Adult gastroenterologists have used a slightly different approach and used a barostat to measure changes in colonic wall tone following a meal, as an objective measure of gastrocolonic response (25). A similar approach adopted in children could remove the bias due to the subjective interpretation of gastrocolonic response; however, unlike adults, it is sometimes difficult to use a standardized meal during CM studies in children. Inadequate energy and fat intake may blunt the meal response and may make barostat-evaluated colonic wall tone change difficult to interpret as well.
The 5 observers were required to comment if they found the meal response useful in clinical decision making and if the postprandial response influenced their interpretation of the CM study. The observers reported that in 3% to 24% of the studies, the postprandial period provided useful information and affected their clinical decision making. It is possible that personal experience could have affected the observer's interpretation of the usefulness of gastrocolonic response. Observer who finds interpreting gastrocolonic response difficult in clinical practice may be more inclined to report that the gastrocolonic response is not useful in colon motility evaluation. Another factor that may influence the interpretation of the gastrocolonic response is the amount of energy consumed during the meal. Because it is difficult to use a standardized meal in children, another approach to improve agreement in evaluation of CM study is to perform an abbreviated study, which evaluate fasting colon motility for 60 minutes followed by bisacodyl stimulation.

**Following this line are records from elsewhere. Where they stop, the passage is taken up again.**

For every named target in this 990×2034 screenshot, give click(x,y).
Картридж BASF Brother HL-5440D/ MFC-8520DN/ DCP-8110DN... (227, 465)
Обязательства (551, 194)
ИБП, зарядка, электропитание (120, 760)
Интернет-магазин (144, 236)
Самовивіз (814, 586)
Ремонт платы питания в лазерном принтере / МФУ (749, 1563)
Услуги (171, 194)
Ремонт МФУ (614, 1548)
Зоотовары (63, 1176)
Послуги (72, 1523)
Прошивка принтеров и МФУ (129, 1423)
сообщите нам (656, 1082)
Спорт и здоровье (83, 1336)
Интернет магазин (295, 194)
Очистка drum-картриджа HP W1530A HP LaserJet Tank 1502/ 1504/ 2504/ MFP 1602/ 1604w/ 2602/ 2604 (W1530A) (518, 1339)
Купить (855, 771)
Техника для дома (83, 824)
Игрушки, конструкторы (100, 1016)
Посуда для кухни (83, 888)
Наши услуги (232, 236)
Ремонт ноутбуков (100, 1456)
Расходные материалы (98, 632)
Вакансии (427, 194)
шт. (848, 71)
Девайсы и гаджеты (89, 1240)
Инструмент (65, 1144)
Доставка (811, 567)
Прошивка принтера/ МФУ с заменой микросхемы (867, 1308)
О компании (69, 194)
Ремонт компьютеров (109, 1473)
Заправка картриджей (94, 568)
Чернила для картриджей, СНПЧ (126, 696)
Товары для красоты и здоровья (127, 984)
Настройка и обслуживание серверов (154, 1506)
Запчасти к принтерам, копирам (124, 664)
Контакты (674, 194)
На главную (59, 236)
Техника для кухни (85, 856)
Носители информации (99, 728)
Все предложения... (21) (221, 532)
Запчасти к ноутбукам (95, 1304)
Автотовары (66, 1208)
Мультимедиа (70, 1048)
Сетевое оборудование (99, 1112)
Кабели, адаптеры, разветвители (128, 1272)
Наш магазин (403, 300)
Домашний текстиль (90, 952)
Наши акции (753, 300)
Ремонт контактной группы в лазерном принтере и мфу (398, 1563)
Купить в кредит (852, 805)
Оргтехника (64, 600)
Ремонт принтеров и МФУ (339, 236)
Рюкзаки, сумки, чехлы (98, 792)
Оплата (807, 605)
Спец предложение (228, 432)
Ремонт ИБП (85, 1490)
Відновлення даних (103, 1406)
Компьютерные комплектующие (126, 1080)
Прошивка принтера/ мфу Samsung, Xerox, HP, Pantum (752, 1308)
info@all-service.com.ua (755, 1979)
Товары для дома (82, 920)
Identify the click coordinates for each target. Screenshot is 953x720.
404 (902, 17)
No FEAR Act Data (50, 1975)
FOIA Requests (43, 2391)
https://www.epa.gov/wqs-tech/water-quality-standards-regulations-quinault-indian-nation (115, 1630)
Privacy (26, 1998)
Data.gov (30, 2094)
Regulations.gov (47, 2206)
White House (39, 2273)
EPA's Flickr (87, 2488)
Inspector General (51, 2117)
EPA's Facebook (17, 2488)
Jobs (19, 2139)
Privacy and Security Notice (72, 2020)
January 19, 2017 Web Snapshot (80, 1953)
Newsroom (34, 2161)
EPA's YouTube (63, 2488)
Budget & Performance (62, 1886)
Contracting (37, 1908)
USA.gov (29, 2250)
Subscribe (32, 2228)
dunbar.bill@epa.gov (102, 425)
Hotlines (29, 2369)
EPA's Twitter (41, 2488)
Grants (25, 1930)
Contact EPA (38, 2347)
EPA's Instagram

In summary, HAPC are the most consistent and easily recognizable motility pattern during CM studies. The postprandial recording provides the most inconsistent results and was deemed not clinically helpful in the majority of studies. Future studies should evaluate whether using abbreviated CM studies without the postprandial period will suffice in clinical practice or the use of a barostat to assess changes in colon wall tension or calculation of the motility index to more objectively evaluate the gastrocolonic response will help make CM studies more objective and reliable.